The crisis of aristocracy: When the king has his own army, how can the
nobility remain noble? They start seeing themselves as *advisors* and
prove themselv through education, and they are therefore worried about
the nobility that are uneducated.

* England experienced an explosion in population (2M -> 6M) as potatoes
  and other crops are introduced after the Exploration of the Americas.
  The massive increased in population causes instability in the urban
  system.

* England doesn't have a bearucreacy.
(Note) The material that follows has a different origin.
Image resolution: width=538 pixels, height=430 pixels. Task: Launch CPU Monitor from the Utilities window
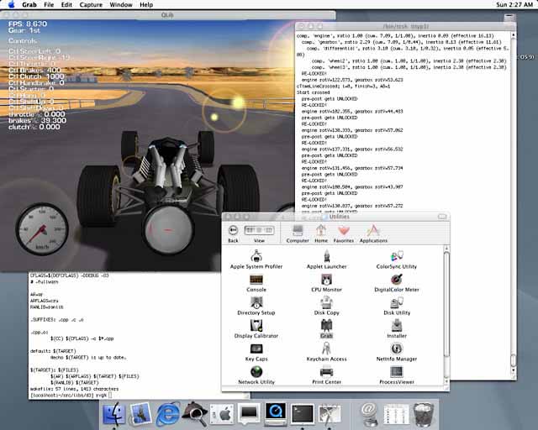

The local order is kept by the
  nobility; the government itself is patently poor because of England's
  strange system of taxation.

* During Elizabeth, fourteen noble families expired and 60 peers went
  unrewarded between 1590 and 1603.

* Fear of rising non-elite/gentlemanly class in their ability to
  self-fashion to courtly standards; books on "how to behave like part
  of the nobility".

* Should kings have friendship?

* Civic humanism: Job is to serve the state; gone out of fashion,
  replaced with neostoicism.

* The trope of "the [king's] favorite": No philosophical basis,
  self-obsessed, can't control their sexual desires, pitied and envied
  The flatterer

* Fear of the other (both in the military and in terms of social order)

* Everyone goes to theatres; they are important as that's where most
  people encountered intellectual ideas.

* One and only one "friendship" incl. physical intimacy

* The concept of homosexuality came into play in the Victorian era

* Sodomy is "any sexual act not between 'a man and his wife'"

* Homosexuality and effiminacy were not associated at the time.

* Why didn't they justify patriarchy by saying women were weaker? "Women
  exist to disrupt male authority; women as the 'other'."   
  Guidebooks (written by men of course): The worst thing you could do is
  to be in love with your wife.   
  Cuckoldery is considered one of the worst things.